L’industrie contre l’agriculture
Par Thibaut de Jaegher - Publié le
Il y eut une guerre, il y a 150 ans, aux États-Unis. Une guerre de Sécession qui opposa le Sud contre le Nord, on le sait. Les partisans de l’esclavage à ceux de la liberté. Mais, derrière cet enjeu idéologique, se jouait aussi un autre conflit : celui de l’industrie contre l’agriculture.
Le Nord avait les usines, le Sud les plantations de coton. Le Nord développait un système économique fondé sur les machines, la production de masse. Le Sud cherchait à faire perdurer un business model fondé sur la main-d’oeuvre gratuite, celle des esclaves.

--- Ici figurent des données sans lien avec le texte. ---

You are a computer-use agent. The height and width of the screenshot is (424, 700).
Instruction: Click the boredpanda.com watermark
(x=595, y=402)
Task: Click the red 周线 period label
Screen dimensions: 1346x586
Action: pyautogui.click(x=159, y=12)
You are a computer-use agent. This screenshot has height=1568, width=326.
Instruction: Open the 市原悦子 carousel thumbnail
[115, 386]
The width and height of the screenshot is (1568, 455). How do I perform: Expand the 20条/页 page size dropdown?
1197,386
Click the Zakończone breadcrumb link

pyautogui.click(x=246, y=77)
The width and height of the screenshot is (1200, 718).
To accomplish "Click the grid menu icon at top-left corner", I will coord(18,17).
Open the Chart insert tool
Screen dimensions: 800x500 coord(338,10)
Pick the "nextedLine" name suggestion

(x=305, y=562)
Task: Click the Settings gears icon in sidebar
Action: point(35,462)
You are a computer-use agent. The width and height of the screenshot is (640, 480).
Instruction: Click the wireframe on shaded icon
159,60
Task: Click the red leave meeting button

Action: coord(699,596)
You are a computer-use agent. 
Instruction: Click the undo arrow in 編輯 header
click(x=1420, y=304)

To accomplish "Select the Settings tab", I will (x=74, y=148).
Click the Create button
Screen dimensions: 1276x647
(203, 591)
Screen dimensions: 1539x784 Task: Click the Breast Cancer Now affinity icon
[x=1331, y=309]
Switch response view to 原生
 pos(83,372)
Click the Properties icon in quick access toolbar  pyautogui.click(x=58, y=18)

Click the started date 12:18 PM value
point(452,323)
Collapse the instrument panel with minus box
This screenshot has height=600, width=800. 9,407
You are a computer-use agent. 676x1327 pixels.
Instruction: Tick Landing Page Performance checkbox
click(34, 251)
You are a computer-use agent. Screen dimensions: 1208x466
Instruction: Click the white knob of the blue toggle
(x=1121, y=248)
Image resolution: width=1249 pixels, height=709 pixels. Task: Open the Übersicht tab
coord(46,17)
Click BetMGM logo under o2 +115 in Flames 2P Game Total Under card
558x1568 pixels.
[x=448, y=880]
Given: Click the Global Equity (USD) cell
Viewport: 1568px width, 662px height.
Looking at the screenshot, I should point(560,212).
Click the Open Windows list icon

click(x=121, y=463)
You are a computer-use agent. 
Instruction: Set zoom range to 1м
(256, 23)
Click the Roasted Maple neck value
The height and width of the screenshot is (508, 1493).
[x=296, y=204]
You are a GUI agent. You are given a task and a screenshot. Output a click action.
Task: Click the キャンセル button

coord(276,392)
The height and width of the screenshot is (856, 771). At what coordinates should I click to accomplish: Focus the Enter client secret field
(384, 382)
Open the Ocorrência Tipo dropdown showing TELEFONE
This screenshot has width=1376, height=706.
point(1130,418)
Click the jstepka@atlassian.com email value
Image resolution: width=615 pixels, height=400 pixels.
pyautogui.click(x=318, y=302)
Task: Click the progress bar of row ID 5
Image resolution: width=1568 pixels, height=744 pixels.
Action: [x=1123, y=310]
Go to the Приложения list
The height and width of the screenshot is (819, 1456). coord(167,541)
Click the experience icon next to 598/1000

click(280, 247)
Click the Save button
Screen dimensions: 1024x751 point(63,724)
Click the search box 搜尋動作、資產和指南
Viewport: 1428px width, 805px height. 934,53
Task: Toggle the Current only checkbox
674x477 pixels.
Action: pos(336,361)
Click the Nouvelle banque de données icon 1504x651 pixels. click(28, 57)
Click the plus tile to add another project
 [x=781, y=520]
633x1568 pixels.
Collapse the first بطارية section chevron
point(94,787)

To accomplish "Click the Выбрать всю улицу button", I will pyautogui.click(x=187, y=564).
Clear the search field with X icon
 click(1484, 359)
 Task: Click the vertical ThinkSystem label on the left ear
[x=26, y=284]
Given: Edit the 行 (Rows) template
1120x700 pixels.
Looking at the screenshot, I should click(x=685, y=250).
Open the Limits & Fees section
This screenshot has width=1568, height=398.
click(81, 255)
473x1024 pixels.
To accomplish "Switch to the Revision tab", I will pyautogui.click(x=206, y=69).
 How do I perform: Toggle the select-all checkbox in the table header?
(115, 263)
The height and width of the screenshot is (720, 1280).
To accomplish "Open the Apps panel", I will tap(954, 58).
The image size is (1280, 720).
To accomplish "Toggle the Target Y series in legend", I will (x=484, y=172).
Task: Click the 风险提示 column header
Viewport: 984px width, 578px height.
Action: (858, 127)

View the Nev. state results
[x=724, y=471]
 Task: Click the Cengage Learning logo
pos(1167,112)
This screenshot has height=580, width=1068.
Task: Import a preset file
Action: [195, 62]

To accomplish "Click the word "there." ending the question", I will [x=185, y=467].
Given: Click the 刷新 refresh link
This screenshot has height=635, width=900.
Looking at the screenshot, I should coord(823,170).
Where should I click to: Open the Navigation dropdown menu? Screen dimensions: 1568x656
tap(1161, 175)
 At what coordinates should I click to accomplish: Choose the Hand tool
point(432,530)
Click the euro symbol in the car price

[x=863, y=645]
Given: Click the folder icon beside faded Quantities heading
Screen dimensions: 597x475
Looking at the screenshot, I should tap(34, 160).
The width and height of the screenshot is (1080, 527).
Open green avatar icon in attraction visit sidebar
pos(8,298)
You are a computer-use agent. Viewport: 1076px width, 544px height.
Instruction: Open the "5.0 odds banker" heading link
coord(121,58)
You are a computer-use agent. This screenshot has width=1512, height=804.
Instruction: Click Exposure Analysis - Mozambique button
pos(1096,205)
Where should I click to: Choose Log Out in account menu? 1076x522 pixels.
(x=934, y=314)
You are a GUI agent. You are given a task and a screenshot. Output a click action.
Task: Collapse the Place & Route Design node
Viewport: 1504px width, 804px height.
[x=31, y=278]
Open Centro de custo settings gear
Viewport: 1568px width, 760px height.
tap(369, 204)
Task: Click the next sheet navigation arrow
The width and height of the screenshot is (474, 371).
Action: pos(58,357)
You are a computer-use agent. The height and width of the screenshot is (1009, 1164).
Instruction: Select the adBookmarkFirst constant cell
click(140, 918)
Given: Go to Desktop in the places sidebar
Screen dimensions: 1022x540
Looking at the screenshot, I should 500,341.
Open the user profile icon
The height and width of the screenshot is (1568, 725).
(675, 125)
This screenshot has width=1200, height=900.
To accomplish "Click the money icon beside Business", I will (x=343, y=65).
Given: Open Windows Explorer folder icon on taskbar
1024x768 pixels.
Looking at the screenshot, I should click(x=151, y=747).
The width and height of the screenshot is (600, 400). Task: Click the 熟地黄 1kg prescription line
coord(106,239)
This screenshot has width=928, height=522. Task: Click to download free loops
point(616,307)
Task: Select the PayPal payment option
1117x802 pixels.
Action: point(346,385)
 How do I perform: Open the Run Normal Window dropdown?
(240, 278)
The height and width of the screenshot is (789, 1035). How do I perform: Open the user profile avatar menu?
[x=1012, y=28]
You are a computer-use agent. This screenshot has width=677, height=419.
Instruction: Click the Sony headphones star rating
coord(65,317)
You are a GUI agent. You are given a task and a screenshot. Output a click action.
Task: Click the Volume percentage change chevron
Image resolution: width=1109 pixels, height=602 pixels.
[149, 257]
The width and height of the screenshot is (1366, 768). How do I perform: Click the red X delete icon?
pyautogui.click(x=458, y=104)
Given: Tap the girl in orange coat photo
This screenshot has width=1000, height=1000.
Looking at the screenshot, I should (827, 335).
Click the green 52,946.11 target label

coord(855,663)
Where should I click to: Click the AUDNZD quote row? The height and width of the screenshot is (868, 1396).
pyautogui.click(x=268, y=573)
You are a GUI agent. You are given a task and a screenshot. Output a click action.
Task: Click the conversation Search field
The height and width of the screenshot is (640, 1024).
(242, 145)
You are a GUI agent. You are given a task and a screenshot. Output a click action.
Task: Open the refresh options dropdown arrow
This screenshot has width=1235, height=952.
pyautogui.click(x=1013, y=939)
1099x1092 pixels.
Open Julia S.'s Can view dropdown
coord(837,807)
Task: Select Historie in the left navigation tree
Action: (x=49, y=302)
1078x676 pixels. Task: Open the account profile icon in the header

Sur le papier, le Sud avait tous les atouts pour l’emporter. Avec leur coton, les 11 États confédérés possédaient une économie solide, capable de financer la guerre, et les meilleurs généraux.
Le Nord, en revanche, semblait plus désorganisé. Il peinait à lever une armée et son économie industrielle n’en était qu’à ses balbutiements. Ce n’est qu’après plusieurs mois de lutte que les Tuniques bleues réussirent à prendre l’avantage.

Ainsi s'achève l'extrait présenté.